Taciturn, guarded, conditioned to receive information rather than transmit — these are the hallmarks of top guides. Frankly, I’d be terrible at it.
So it proves with Julius. I work on the 46-year-old Zulu for a full two days before he cracks. Then, in a mellifluous voice barely audible over the thrum of the Land Cruiser, he begins to dispense nuggets from his illustrious 25-year career.
A Tiger encounter on the open plains of the Eastern Cape (the world’s greatest-ever golfer, on the trip in which he got engaged to poor Elin); driving Brad Pitt around the bush; chaperoning the Thatchers on safari (“I made sure to pack a second bottle of gin on the sundowner drives for Denis”). And, most eye-openingly of all, the big-game encounters.

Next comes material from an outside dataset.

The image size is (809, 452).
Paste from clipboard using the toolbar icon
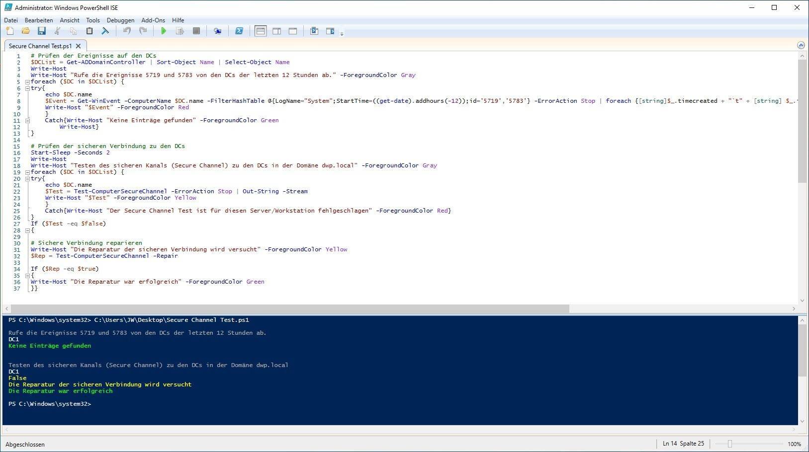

Such as the day he found himself in a face-off with an adult male lion pounding the dust 15ft away. Sitting in the out-of-reach bakkie (four-wheel-drive vehicle) were his weapon — and a group of clients who suddenly found themselves ringside at the type of match not seen since the Colosseum was in its pomp.
Or the time he inadvertently came between a fully grown female elephant and her offspring. She flipped the game-viewing vehicle as if it were a drinks tray, sending the occupants scrambling up the hill towards the illusory haven of the nearest tree. Warning shots were fired but the furious, four-tonne beast kept coming. “I was running out of options,” Julius says softly.

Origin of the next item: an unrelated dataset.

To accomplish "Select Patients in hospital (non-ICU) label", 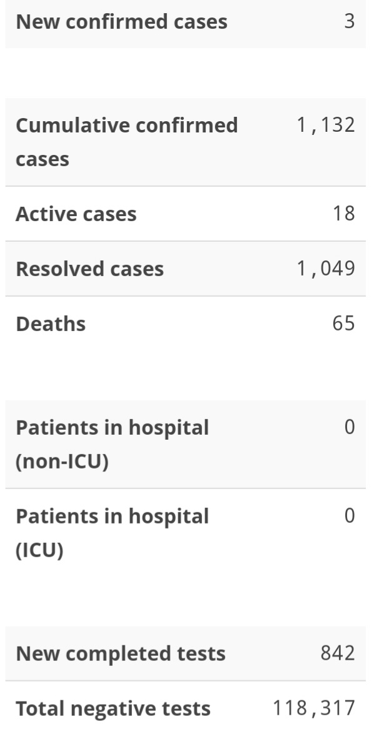I will click(113, 444).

Both near misses, for the record, happened years before and some way from Klaserie Private Nature Reserve, the exuberant swathe of the Greater Kruger that I’m exploring in Julius’s endlessly capable hands.
The “greater” here is quantitative rather than qualitative — referring to the super-park created when the fences of the 695 square miles of private reserve to the west of the Kruger National Park came down in the early 1990s, swelling a natural sanctuary to roughly the same size as Wales.
But in safari terms, the experience in these exclusive tranches is indeed a step up. Strict limits on lodge and vehicle numbers; no day-trippers; no demoralised guides in stagnant coaches passing off distant silhouettes as big-five sightings, as per my previous Kruger trip.